RECORDS SHOWN
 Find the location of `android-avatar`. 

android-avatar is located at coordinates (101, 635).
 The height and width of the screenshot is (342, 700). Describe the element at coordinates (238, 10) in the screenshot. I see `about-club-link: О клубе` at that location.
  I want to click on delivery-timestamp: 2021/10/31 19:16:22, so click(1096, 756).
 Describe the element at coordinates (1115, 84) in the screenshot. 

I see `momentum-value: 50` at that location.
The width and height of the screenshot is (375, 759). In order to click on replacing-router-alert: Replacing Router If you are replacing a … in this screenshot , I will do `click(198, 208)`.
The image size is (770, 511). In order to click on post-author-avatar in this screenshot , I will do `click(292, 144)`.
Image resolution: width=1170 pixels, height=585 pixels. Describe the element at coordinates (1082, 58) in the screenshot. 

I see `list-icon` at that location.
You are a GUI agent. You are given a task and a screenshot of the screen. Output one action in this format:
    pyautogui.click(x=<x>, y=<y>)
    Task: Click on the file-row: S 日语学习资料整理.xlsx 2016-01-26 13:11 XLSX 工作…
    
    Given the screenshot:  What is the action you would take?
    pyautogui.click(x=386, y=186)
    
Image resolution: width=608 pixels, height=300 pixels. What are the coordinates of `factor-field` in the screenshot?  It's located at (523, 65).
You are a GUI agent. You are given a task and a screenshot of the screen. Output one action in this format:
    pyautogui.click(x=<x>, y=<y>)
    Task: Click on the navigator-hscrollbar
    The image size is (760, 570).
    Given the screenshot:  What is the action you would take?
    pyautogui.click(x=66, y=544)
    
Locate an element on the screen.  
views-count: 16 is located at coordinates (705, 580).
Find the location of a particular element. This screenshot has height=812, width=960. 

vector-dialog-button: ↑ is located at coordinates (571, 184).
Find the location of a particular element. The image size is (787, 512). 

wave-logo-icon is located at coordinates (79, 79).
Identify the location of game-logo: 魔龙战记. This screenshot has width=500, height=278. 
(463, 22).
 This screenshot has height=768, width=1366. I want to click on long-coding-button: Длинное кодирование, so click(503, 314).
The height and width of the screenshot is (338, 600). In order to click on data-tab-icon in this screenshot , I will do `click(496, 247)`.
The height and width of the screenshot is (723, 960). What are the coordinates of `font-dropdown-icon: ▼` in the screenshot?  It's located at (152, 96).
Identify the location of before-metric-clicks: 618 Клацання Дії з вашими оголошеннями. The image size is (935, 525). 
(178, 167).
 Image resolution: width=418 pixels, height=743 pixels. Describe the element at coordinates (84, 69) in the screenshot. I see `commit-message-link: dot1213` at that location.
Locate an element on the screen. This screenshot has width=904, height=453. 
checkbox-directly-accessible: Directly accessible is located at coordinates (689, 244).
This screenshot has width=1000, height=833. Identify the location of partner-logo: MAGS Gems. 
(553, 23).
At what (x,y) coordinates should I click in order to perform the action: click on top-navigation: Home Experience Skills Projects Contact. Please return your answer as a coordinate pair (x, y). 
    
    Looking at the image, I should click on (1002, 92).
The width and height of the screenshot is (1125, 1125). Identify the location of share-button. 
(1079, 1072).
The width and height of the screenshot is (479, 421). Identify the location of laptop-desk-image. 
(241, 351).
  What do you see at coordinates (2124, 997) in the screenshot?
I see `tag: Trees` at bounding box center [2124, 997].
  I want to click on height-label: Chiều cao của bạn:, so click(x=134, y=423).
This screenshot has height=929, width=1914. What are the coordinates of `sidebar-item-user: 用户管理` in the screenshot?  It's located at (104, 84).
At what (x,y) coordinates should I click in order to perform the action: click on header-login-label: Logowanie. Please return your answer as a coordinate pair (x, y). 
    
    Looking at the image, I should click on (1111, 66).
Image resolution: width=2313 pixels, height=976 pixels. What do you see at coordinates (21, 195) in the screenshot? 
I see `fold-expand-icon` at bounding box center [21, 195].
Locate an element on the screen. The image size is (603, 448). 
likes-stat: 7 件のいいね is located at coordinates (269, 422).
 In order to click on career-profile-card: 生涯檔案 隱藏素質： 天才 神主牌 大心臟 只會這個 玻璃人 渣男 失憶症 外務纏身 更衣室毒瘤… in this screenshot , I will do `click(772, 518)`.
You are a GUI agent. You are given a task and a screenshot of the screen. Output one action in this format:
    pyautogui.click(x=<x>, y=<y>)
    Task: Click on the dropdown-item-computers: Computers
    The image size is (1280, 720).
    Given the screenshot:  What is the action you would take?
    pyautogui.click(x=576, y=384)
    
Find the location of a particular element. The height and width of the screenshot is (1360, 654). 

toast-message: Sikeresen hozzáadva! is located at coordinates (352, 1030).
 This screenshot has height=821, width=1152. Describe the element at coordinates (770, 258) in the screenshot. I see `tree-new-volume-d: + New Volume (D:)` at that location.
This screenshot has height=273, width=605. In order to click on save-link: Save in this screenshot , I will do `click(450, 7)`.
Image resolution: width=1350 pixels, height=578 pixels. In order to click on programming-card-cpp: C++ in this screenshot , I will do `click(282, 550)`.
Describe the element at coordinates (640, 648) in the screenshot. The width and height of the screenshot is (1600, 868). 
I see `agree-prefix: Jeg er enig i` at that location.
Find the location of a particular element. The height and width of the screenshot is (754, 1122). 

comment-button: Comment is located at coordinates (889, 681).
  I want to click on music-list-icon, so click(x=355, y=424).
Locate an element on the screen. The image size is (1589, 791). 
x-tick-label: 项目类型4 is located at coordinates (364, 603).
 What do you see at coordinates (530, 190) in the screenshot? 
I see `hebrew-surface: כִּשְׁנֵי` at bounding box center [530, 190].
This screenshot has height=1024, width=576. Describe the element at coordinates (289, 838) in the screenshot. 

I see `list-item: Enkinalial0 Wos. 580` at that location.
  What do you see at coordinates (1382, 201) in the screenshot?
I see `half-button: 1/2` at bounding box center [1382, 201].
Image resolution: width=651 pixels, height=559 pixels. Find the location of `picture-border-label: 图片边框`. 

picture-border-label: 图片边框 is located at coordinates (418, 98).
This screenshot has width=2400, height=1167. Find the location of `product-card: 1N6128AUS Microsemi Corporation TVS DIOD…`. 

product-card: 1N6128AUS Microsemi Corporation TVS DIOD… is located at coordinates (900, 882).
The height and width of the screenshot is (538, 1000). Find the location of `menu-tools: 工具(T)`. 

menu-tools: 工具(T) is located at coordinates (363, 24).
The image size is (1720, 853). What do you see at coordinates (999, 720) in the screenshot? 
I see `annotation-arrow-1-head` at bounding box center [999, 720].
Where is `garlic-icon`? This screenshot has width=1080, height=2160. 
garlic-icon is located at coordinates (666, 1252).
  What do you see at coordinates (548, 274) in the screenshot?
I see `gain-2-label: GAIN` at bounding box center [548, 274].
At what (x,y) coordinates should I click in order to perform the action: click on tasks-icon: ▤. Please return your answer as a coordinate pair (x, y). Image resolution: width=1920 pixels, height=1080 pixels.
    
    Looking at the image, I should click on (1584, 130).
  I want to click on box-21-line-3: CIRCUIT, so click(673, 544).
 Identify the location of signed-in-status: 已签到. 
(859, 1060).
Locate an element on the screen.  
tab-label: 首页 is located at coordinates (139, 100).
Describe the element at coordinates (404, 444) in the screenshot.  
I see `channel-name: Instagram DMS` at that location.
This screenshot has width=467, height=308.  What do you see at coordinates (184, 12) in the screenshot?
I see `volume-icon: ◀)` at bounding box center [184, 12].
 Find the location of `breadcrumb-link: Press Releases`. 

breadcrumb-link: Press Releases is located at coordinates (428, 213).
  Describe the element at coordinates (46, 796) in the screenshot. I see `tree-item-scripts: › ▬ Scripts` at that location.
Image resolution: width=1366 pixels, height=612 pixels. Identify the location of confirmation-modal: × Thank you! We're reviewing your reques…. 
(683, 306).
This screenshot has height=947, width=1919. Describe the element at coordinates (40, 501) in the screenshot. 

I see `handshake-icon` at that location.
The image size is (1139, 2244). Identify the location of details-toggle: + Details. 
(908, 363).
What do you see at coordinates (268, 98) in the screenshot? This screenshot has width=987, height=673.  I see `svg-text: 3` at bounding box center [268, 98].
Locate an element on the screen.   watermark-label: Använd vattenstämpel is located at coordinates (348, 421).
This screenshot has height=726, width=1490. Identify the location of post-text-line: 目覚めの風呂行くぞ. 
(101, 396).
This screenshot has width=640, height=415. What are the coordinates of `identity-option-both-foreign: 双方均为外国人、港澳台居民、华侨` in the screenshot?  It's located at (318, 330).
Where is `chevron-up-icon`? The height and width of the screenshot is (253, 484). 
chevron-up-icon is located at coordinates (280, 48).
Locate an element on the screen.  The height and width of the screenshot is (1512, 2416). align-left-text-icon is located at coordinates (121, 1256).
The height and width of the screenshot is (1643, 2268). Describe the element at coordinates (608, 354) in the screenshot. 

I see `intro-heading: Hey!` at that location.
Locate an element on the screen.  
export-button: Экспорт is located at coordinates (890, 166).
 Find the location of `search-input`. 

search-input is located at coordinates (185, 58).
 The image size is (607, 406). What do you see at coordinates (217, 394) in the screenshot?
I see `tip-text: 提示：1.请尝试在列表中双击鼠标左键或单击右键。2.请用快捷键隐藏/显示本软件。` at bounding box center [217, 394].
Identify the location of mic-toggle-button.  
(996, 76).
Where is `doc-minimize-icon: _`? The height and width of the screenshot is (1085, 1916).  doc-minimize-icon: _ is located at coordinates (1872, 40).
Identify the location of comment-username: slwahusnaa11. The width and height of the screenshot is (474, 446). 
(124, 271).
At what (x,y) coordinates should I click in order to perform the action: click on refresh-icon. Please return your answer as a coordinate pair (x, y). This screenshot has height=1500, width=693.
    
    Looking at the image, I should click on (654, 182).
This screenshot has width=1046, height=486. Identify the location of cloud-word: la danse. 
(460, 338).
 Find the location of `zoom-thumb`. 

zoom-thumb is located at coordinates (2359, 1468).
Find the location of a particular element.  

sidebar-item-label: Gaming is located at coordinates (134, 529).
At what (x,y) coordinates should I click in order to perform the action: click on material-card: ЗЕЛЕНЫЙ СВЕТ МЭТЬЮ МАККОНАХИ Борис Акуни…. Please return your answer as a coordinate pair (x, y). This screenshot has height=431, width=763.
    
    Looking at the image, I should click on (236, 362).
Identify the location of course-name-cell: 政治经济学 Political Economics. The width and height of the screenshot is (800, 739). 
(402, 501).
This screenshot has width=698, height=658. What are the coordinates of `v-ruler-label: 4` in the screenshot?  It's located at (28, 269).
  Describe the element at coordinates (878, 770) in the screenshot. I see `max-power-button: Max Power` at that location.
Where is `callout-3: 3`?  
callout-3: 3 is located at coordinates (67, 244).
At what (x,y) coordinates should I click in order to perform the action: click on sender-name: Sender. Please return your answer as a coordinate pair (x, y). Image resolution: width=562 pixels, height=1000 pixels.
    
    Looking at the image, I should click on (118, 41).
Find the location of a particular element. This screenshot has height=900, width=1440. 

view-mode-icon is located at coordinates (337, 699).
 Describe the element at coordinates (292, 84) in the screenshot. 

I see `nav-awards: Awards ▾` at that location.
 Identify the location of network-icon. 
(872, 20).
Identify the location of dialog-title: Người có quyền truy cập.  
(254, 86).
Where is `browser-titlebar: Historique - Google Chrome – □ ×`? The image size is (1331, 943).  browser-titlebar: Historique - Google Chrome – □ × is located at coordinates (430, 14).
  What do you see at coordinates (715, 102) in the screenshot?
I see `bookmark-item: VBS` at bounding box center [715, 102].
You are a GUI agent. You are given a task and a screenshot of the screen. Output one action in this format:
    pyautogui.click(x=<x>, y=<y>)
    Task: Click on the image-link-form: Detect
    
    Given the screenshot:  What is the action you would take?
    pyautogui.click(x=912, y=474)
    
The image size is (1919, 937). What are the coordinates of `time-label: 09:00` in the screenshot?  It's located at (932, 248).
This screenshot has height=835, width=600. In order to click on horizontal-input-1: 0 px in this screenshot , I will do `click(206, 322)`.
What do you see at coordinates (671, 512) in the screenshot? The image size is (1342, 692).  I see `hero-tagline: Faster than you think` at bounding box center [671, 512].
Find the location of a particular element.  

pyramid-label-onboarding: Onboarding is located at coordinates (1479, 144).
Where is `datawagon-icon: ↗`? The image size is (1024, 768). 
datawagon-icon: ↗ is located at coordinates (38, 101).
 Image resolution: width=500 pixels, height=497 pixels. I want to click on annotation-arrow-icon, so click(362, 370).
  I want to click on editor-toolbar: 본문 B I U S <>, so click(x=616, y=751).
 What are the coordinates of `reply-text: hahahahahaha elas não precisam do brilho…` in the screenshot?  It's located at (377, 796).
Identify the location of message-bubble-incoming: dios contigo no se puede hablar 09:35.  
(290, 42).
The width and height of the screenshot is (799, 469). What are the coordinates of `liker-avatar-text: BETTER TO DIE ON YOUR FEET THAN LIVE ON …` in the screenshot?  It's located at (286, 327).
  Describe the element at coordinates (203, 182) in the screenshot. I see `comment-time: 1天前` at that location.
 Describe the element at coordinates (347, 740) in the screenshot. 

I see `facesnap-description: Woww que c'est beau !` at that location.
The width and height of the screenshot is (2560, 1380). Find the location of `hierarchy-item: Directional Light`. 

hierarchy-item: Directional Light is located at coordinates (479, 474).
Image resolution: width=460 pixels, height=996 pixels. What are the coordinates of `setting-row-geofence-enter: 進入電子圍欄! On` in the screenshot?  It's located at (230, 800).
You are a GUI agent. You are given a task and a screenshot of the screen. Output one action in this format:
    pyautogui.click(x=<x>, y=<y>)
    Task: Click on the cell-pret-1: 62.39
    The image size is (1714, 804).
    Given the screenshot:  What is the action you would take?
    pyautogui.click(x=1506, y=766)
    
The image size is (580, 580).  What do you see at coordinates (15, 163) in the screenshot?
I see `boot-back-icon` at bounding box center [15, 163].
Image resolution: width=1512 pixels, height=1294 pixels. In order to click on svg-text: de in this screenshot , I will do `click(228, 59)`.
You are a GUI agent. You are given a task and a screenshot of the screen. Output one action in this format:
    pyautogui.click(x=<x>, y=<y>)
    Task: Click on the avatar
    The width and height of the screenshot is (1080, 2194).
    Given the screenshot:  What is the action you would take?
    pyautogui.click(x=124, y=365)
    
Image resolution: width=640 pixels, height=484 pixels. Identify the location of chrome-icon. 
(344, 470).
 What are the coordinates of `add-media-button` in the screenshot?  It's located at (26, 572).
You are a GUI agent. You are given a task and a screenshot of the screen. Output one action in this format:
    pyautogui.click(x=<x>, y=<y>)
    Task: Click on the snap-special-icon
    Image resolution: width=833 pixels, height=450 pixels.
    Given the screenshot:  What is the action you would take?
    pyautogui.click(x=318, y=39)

WHAT IS BEING ASKED
Could you repeat, with no changes, the part of the items above that opens with the line containing "on top-navigation: Home" and closes with the line containing "(241, 351).", including both of those lines?

TASK ANSWER
At what (x,y) coordinates should I click in order to perform the action: click on top-navigation: Home Experience Skills Projects Contact. Please return your answer as a coordinate pair (x, y). 
    
    Looking at the image, I should click on (1002, 92).
The width and height of the screenshot is (1125, 1125). Identify the location of share-button. 
(1079, 1072).
The width and height of the screenshot is (479, 421). Identify the location of laptop-desk-image. 
(241, 351).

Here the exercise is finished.